(Stored data)
◇ ◇ ◇ ◇

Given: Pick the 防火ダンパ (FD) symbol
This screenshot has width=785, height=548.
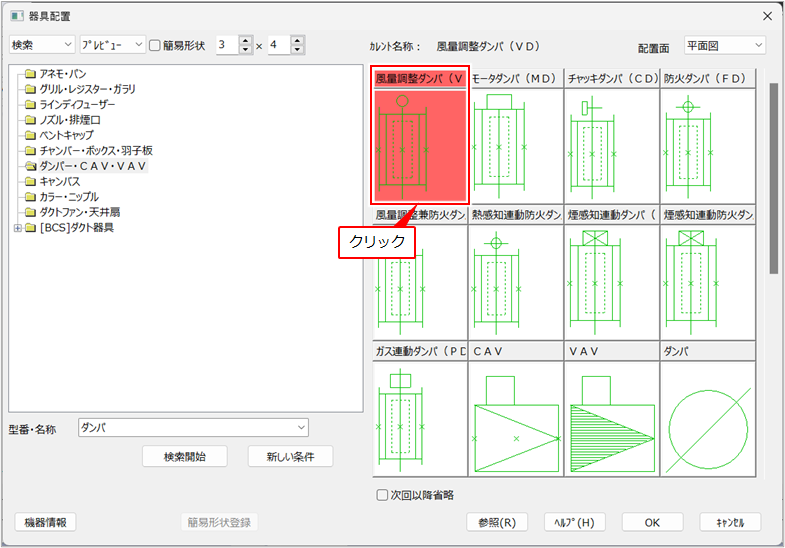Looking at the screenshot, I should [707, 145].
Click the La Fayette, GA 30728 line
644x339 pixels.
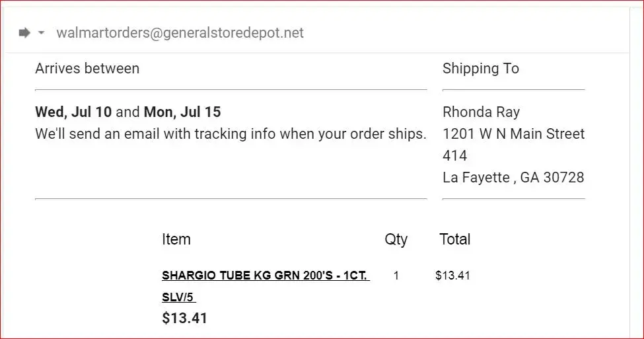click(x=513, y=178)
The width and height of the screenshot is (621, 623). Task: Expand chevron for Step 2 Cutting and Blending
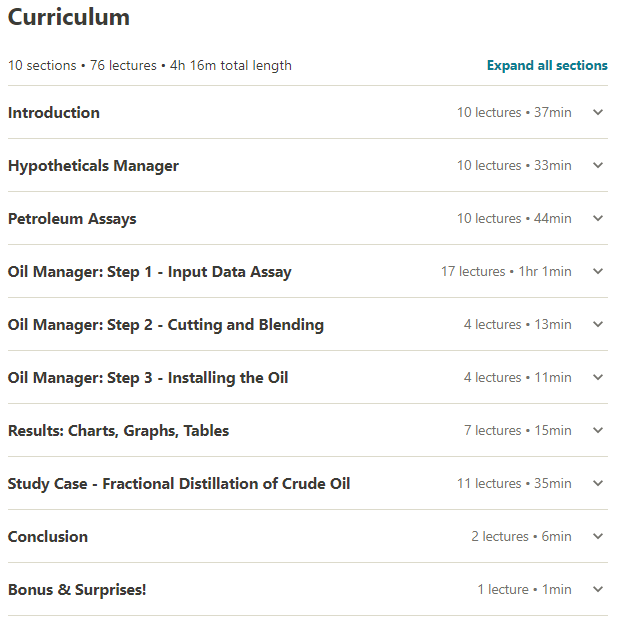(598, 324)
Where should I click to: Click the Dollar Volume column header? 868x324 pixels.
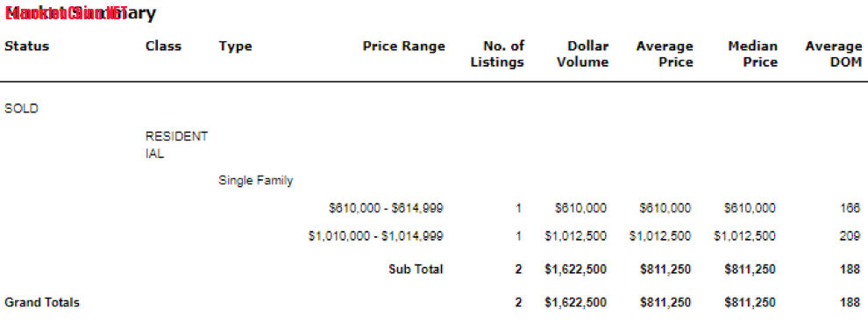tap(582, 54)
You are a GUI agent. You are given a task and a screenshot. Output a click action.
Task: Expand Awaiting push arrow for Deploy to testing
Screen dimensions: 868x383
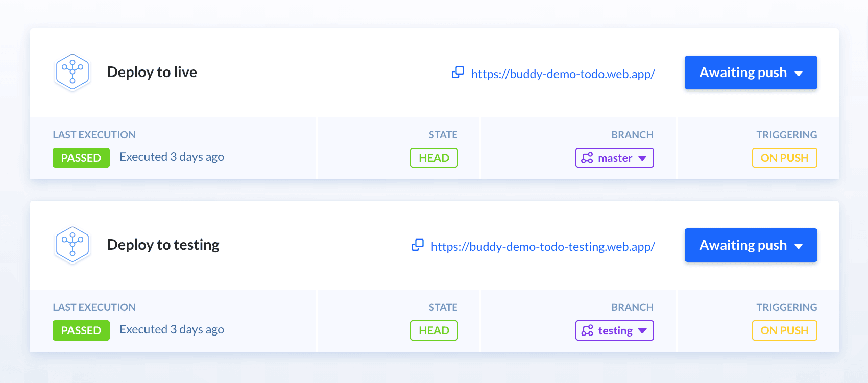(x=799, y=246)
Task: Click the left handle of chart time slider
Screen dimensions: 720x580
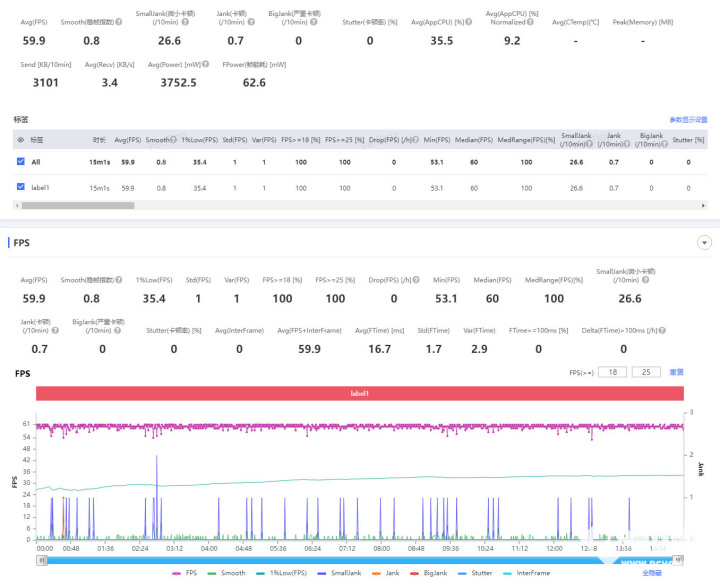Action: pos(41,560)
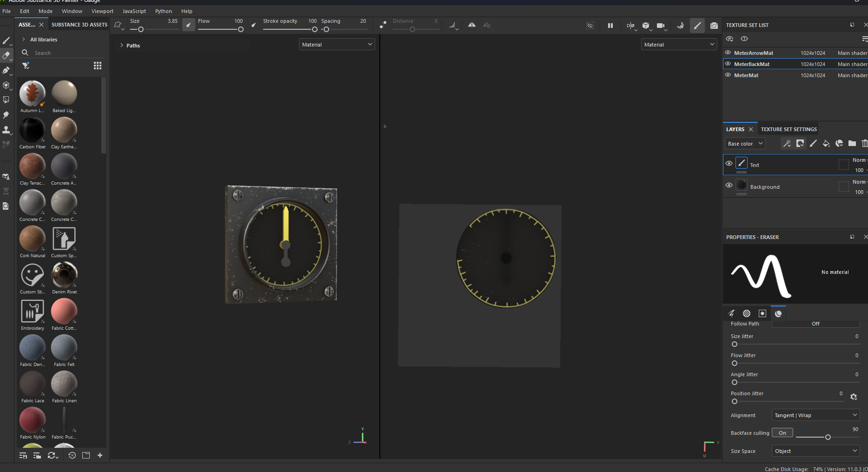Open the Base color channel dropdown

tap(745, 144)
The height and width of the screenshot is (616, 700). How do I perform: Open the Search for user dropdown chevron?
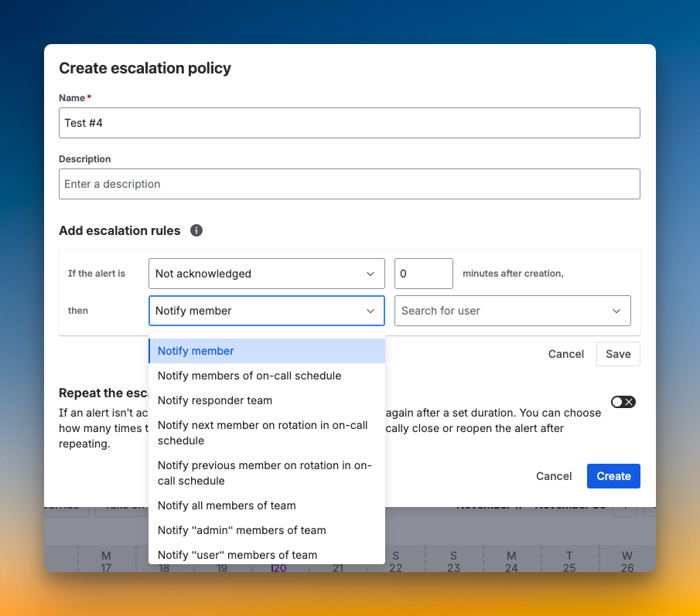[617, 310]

◇ ◇ ◇ ◇

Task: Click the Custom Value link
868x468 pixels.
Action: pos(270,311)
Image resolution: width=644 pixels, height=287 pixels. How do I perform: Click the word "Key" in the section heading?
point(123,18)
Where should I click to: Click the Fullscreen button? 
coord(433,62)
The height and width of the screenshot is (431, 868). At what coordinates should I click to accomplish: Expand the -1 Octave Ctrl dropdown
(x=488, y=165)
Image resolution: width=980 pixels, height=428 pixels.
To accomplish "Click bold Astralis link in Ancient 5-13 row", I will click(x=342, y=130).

◇ ◇ ◇ ◇

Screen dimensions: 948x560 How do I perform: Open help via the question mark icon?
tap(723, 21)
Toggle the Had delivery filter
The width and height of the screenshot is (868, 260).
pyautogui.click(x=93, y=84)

◇ ◇ ◇ ◇

When you reach the line containing "Image resolution: width=644" in the data above, start copying exactly, and stop after the line containing "Image resolution: width=980".

Image resolution: width=644 pixels, height=287 pixels. How do I perform: Click the word "Key" in the section heading?
point(123,18)
Where should I click to: Click the Fullscreen button? 
coord(433,62)
The height and width of the screenshot is (431, 868). At what coordinates should I click to accomplish: Expand the -1 Octave Ctrl dropdown
(x=488, y=165)
Image resolution: width=980 pixels, height=428 pixels.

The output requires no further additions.